Tuesday, April 23, 2024

What makes a good game of football?

The Beautiful Game is an over-used phrase: football is often an arduous spectator sport. When it’s good, it’s really good. When it’s bad, it’s awful. And when it’s somewhere in-between – which is where it spends most of its time – it’s usually pretty turgid.

 

Those who pooh-pooh ‘the beautiful game’ point to the fact that in 90 minutes you’d be lucky to see an average of three goals. They point to a raft of 0-0s every week and a lack of genuine excitement. But let me point something out to them: you can have an utterly enthralling 0-0 and goals don’t necessarily equate to a good game.

 

 

Take the lower echelons of professional football.

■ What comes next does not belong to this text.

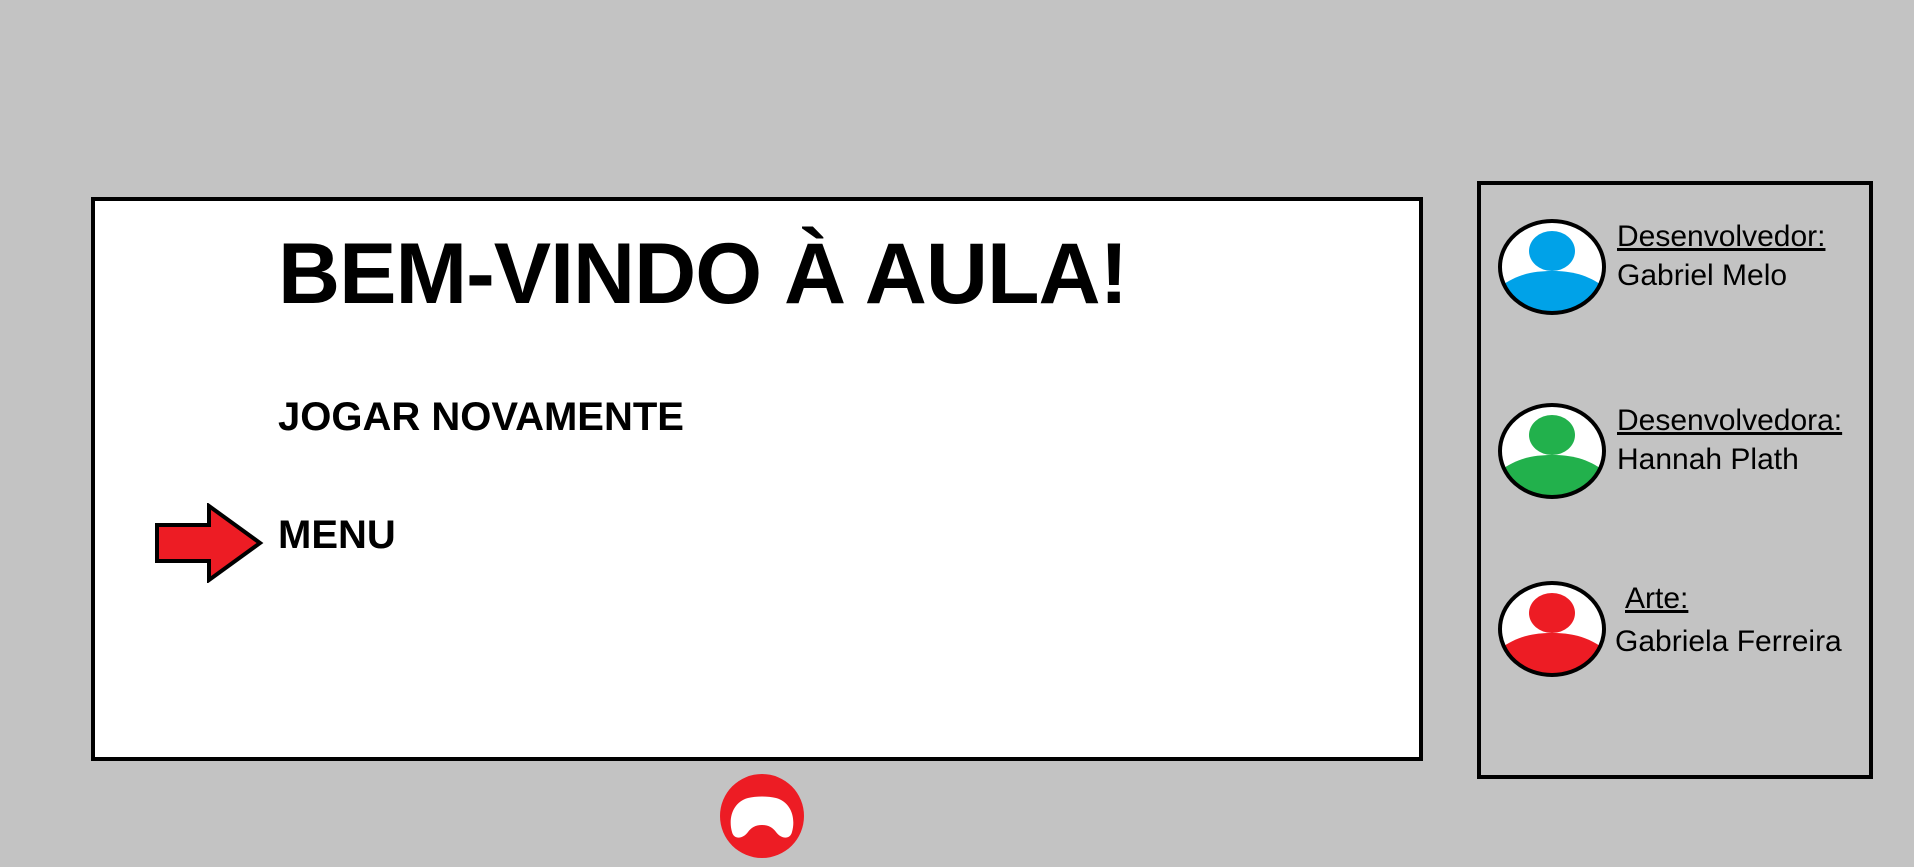  I want to click on credit-role: Desenvolvedora:, so click(1730, 420). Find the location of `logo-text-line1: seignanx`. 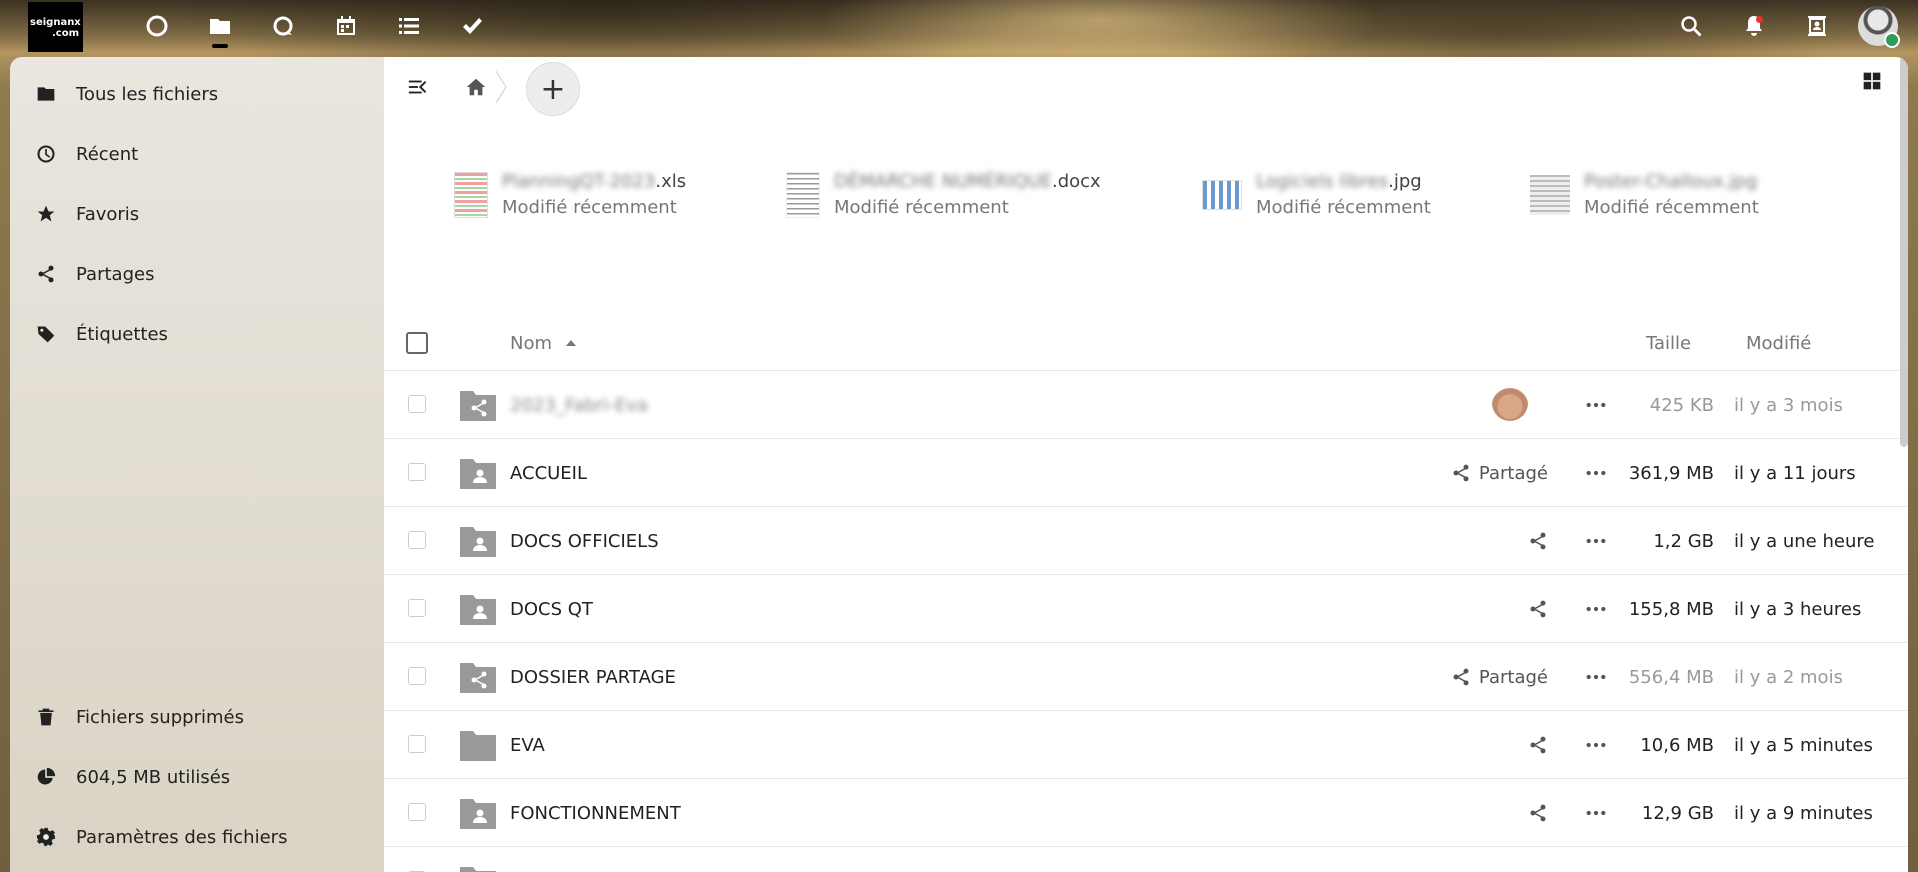

logo-text-line1: seignanx is located at coordinates (56, 22).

Both leagues One and Two have higher average goals per-game than the Premier League (2.85 and 2.90 respectively, compared to 2.76 in the top-flight), but down there you’re unlikely to see an aesthetically alluring game.

 

Perhaps we have all been spoilt by the top-quality football on our TV screens almost every night of the week, but take a place in the stands at a lower league ground and you’ll be brought swiftly back down to earth. It’s a completely different world, and more goals most definitely does not mean a better game.    

 

Even in the top-flight things aren’t always much better. Does Blackburn-Bolton really get anyone, even their own fans, excited? A rugged spectacle of long-balls, indiscretions and gamesmanship. However, lest we not forget that these are the former Premier League champions and a team of European pedigree not so long ago. Yet few would want to watch it, let alone pay for the pleasure.

 

On Tuesday night Beauty and the Beast played itself out at the Nou Camp as Barcelona took on Chelsea. On the one side there was a team with the potential to become the greatest club side of a generation; on the other a behemoth of experience and stubborn resistance.

 

Was it a good game? I thought so but I’d struggle to argue with those who disagree. No goals, niggly fouls and a smattering of genuine chances, it took a keen (perhaps rose-tinted) observer to appreciate the way Chelsea vehemently repelled wave after wave of Barcelona attacks.    

 

The best Chelsea game I ever saw live was the corresponding fixture at Stamford Bridge in 2005 - a  4-2 mauling of the Catalans in the Champions League quarter-final. But was it the best I’ve ever seen live? No. That honour goes to Brighton’s 4-4 draw with Leyton Orient at the Goldstone ground in 1993. A low-grade goal-fest that saw an irate Albion fan run on the pitch, chin Ray Wilkins and tear the prostrate midfielder’s boot from his foot. An act of retaliation for the winning goal ‘Butch’ scored against the Seagulls in the 1983 FA Cup final.   

 

Sometimes you find exactly what you’re looking for in the place you'd least expect it.